ControlNet
Last updated
Last updated
ControlNet is a neural network model for controlling Stable Diffusion models. You can use ControlNet along with any Stable Diffusion models.
Stable diffusion models support text-to-image. It uses text prompts as the conditioning to steer image generation so that we generate images that match the text prompt.
ControlNet adds one more conditioning in addition to the text prompt. The extra conditioning can take many forms in ControlNet.
ControlNet works by attaching trainable network modules to various parts of the U-Net (noise predictor) of the Stable Diffusion Model. The weight of the Stable Diffusion model is locked so that they are unchanged during training. Only the attached modules are modified during training.

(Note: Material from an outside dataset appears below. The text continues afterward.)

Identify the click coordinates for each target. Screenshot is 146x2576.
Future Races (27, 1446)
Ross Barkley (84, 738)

According to the diagram from the paper. Initially, the weights of the attached network module are all zero, making the new model able to take advantage of the trained and locked model.
During training, two conditionings are supplied along with each training image.
The text prompt
The control map
OpenPose
Canny edges
etc
The ControlNet model learns to generate images based on these two inputs.
Each control method is trained independently.
Edge detection
Human pose detection
ControlNet takes an additional input image and detects its outlines using the Canny edge detector. An image containing the detected edges is then saved as a control map. It is fed into the ControlNet model as an extra conditioning to the text prompt.
The process of extracting specific information(edge in this case) from the input image is called annotation(Adding Conditional Control to Text-to-image Diffusion Models) or preprocessing (in the ControlNet extension).
Openpose(Edge detection is not the only way an image can be preprocessed) is a fast human keypoint detection model that can extract human poses like positions of hands, legs, and head, like:
In this ControlNet workflow, key points are extracted from the input image using OpenPose and saved as a control map containing the positions of key points. It is then fed to Stable Diffusion as an extra conditioning together with the text prompt. Images are generated based on these two conditionings.
The Canny edge detector extracts the edges of the subject and background alike. It tends to translate the scene more faithfully. For instance, the outline and hairstyle are preserved in the pictures(edge detection) above.
The OpenPose(It reminds me of Xbox Kinect) only detects human key points such as positions of the head, arms, etc. The image generation is more liberal but follows the original pose. For example, the woman jumping up with the left foot pointing sideways is different from the original image and the one in the Canny Edge example because Openpose's keypoint detection does not specify the orientations of the feet.
Stability AI, the creator of Stable Diffusion, released a depth-to-image model. It shares a lot of similarities with ControlNet, but there are important differences.
Both are Stable Diffusion models
Both use two conditionings (a preprocessed image and text prompt)
Both use MiDAS to estimate the depth map
Depth-to-image model is a v2 model. ControlNet can be used with any v1 or v2 models. ControlNet can use any v1 model not only opening up depth conditioning to the v1.5 base model, but also thousands of special models that were released by the community.
ControlNet is more versatile like condition with edge detection, pose detection, and so on.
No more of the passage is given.